Données enregistrées
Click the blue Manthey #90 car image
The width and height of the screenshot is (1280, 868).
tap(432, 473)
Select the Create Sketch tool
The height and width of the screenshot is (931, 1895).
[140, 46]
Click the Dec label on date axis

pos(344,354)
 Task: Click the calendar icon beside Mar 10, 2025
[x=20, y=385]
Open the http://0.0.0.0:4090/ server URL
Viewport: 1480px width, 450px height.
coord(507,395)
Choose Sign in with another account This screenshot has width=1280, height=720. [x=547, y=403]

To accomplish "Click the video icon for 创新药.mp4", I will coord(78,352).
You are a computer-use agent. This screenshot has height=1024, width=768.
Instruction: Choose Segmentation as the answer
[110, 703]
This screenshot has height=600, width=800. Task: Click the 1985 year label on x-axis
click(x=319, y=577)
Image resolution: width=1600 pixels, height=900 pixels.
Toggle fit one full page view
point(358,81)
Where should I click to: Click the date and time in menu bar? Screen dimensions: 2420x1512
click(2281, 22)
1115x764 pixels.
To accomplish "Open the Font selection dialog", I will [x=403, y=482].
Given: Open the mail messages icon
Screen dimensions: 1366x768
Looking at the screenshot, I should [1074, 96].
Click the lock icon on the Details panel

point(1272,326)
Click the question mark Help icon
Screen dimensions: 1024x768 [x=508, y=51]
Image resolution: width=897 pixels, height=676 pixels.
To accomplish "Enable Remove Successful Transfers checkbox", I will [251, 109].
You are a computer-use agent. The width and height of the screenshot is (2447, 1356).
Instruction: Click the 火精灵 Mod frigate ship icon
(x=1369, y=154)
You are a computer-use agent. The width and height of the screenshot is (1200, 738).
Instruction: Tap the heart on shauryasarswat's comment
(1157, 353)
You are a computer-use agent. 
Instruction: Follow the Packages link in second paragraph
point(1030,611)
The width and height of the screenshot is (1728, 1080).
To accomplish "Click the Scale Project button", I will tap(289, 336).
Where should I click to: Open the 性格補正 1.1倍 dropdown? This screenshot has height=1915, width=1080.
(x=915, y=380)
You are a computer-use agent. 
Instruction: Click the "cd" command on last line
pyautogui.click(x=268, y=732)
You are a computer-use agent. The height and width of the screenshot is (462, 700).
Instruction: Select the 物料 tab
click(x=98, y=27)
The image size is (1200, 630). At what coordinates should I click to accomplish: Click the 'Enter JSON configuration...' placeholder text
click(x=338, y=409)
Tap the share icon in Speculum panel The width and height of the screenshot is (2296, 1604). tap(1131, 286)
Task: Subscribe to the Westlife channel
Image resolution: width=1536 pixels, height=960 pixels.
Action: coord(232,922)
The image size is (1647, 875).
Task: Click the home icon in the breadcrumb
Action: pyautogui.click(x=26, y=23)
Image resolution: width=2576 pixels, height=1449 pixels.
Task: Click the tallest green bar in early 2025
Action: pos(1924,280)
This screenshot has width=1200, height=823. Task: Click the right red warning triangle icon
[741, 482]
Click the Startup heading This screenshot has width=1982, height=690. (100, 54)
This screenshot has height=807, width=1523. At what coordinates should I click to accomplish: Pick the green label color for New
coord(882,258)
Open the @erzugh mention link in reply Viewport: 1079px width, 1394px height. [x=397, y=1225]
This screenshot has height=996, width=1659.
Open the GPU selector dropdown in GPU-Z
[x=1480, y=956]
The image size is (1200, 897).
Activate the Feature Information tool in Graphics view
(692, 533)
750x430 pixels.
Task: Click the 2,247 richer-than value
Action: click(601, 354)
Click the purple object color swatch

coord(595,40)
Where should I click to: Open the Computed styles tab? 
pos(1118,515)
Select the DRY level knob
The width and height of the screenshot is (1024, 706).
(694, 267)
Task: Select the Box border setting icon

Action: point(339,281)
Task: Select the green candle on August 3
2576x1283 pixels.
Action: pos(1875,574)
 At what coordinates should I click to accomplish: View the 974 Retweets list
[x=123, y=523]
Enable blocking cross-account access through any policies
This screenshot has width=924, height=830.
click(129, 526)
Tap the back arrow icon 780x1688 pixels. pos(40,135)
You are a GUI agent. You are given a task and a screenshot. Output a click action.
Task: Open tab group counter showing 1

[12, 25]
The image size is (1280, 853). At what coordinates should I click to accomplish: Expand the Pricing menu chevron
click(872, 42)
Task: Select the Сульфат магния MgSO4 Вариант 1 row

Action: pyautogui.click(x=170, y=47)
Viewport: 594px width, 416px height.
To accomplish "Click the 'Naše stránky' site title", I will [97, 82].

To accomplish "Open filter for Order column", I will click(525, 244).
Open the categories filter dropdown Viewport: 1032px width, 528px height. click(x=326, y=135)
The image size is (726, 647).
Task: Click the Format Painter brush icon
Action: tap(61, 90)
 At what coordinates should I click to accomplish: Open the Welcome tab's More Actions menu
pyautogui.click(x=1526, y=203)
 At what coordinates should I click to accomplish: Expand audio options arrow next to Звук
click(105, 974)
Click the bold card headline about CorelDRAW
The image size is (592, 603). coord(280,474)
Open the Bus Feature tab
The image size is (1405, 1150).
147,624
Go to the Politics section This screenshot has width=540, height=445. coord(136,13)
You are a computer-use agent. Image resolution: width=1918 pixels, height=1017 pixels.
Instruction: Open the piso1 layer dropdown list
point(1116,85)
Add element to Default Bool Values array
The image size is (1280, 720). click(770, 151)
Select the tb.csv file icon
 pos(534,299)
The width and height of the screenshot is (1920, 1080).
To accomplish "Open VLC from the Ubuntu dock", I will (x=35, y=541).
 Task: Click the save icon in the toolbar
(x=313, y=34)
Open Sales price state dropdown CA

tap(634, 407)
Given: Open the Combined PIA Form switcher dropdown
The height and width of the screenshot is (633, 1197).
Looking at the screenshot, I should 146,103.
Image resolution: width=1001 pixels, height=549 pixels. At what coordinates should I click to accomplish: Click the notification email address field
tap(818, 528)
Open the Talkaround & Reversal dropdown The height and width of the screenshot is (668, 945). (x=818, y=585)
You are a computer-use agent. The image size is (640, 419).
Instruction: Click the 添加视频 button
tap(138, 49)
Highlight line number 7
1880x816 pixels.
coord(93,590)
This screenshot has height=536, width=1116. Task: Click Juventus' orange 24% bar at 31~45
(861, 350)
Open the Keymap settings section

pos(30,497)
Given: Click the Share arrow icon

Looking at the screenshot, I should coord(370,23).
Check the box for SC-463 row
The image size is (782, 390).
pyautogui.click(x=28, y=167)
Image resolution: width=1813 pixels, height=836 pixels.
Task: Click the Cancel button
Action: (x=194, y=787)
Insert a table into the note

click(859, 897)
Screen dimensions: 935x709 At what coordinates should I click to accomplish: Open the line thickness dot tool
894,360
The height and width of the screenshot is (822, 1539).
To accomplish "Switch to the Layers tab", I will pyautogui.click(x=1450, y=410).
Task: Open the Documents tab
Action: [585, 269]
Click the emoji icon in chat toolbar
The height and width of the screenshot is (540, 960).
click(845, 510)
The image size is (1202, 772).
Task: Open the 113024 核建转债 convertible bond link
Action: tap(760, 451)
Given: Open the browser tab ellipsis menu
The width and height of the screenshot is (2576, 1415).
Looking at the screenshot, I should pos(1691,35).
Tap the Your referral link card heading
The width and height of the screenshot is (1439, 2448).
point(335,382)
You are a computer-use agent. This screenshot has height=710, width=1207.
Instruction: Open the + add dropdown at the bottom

Énoncé
Indiquez combien de lignes des items contiennent la chaîne "size". Répondez par ce seul nombre.

Corrigé
11